**Supplied material:**
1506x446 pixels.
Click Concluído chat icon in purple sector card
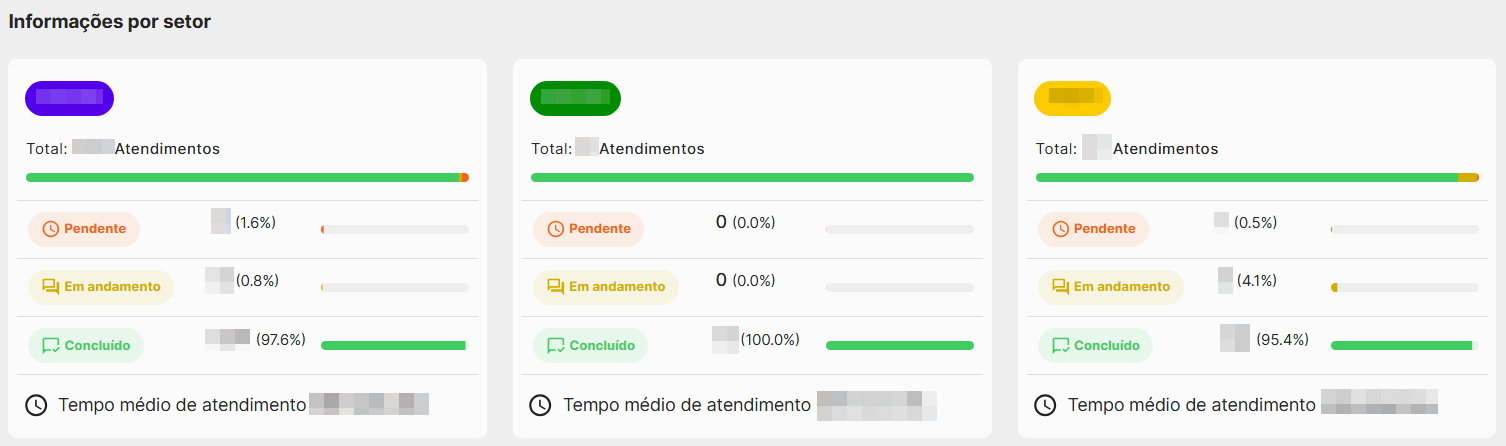[52, 346]
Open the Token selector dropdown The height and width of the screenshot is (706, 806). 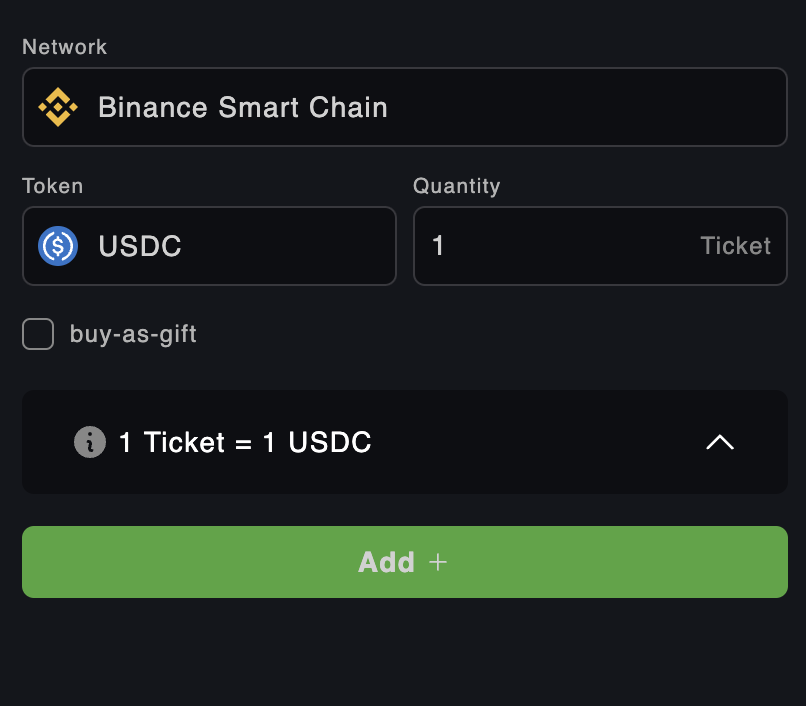[209, 246]
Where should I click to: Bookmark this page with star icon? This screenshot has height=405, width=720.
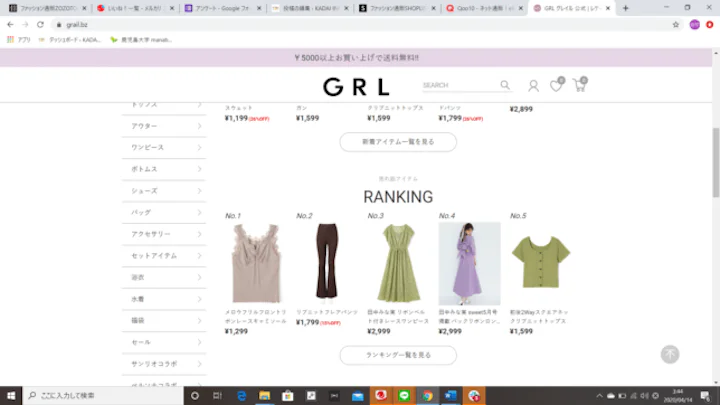[675, 25]
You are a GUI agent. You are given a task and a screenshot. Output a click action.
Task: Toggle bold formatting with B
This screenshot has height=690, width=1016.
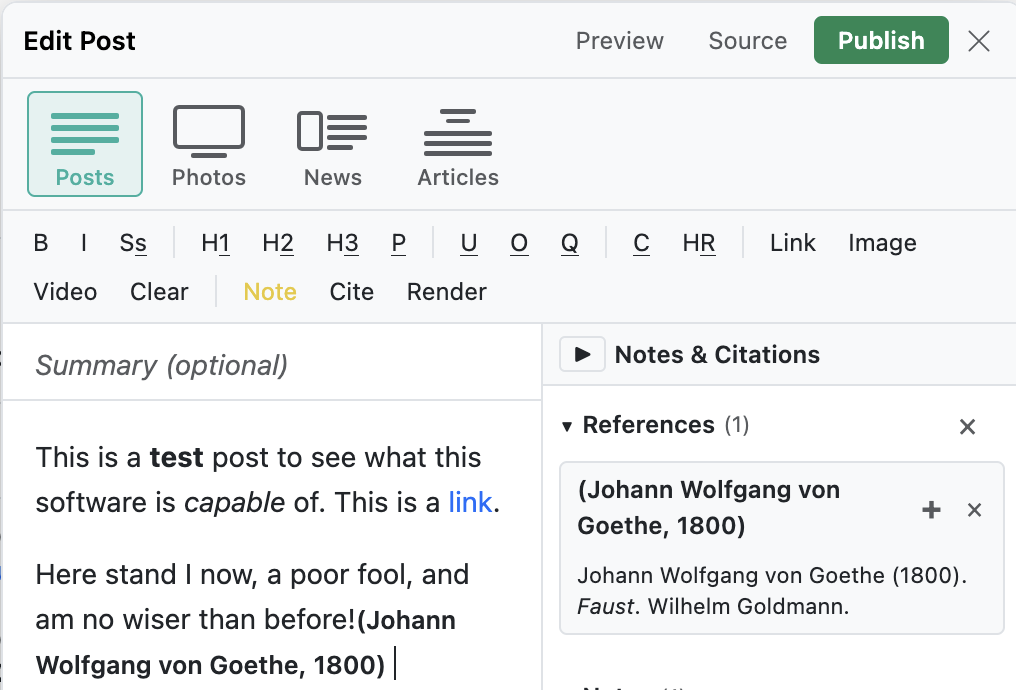click(41, 243)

**Problem to solve:** Only the lines from the one that holds "Task: Toggle bold formatting with B" through the final line of the material should be reproduced, word for word, with the pictures omitted.

**Solved exercise:**
Task: Toggle bold formatting with B
This screenshot has height=690, width=1016.
click(41, 243)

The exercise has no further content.